Söze ilk başlayan John kolunu omzuma atmaya çalışarak" Ay bu hep böyleydi zaten Knkacım... Ama sinirlendi bayağa. Dikkatli ol derim ben. Sana karşı hassas gibi duruyor ama fazla acımasızdır kendisi. Hiç düşünmeden adam keser o..."
Dedi.Dediklerine bir şey demeyip banyodan yeni çıkmış olan ve gerçektende sinirli olan beyimize bakarak
" Ateş olsa cümrü kadar yakar John sen merak etme. " dedim ve banyoya ilerleyerek içeri girdim. Son duyduğum Evan'ın
" İstesem dünyayı yakarım. İçinde biri olmasa..."
Dedikleri kafamı karıştırsada aldırış etmeden ellerimi yıkamaya başladım.
Evan'a böyle davranmamın sebebi bana olan yaklaşımlarıydı. Saçma sapan bakışları , sert sert konuşmaları , dibimde bitmeleri... Bir haller vardı ama pek aldırış etmiyordum.
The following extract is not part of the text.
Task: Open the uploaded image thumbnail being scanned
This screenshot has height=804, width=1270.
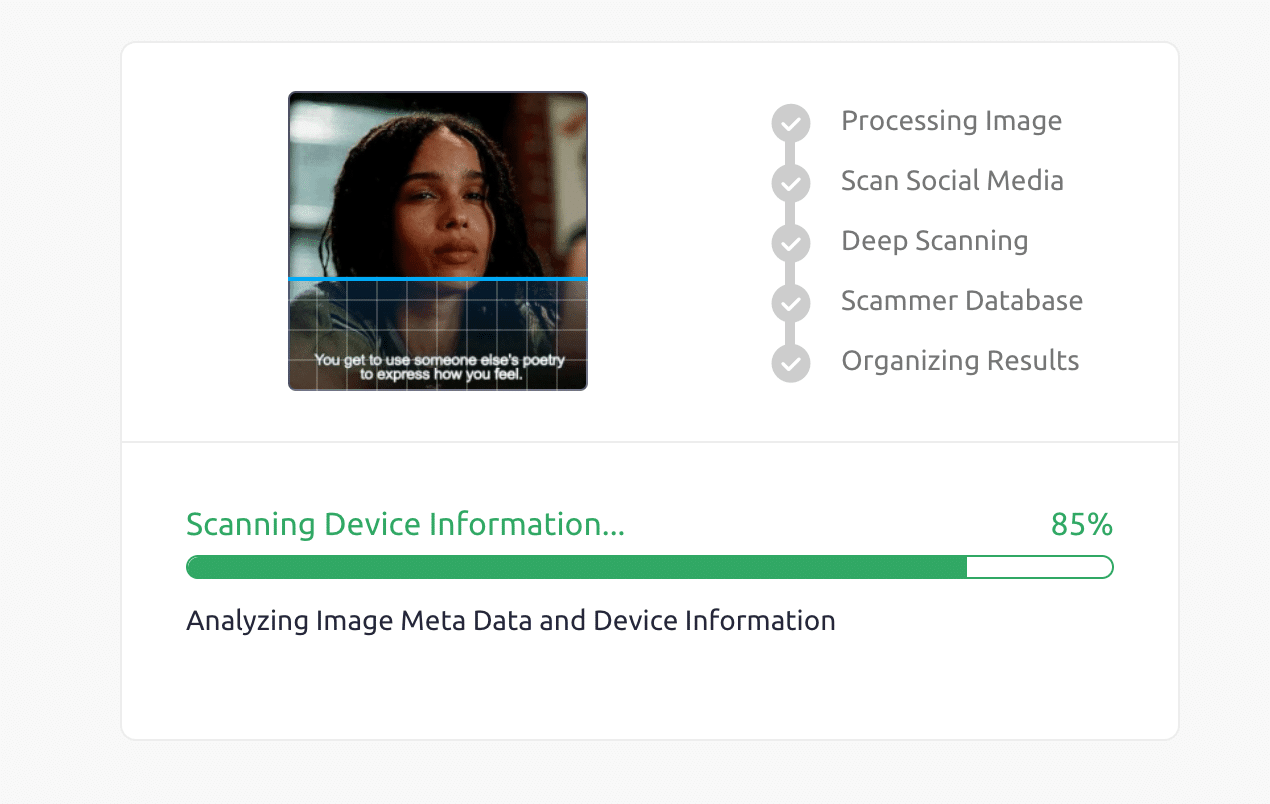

Daha fazla zaman kaybetmeden rutin işlerimi halledip banyodan çıktım. Herkes hazır bir şekilde beni beklerken bende üstüme başıma ufak bir çeki düzen vererek bir baş işaretiyle odadan çıkmaya başladım.
Hemen yanımıza gelen kadın görevliyle birlikte kahvaltı yapacağımız yere ilerlemeye başlamıştık.
Büyük bir salona geldiğimizde kocaman bir masada bizi karşılayan Krala kısa bir bakış atarak boş bir yere oturdum.
Hızlıca kahvaltılıklar gelirken sessizce oturup masanın kurulmasını beklemeye başladım.●●●
Kahvaltılarımızı bitirmiş hazırlanıp önümüze konan kahvelerimizi içiyorduk. Bu kadar özenle bizi ağırlamaları hiç mantıklı gelmese de bir bok yapamayacaklarını bildiğimden rahat bir şekilde saatin gećmesini bekliyordum.
ŞİMDİ OKUDUĞUN
KUTSANMIŞ VARİS
FantasyAy Tanrıçasının varisi , Son ejder soyunun süvarisi Luna Santana... Cadıların laneti ve çözmesi gereken büyük bir kehanetin kor alevleri içine , anlamadığı bir anda düşen Luna , bilmediği bir çok kapıyı da beraberinde açacak ve tüm sırları açığa çık...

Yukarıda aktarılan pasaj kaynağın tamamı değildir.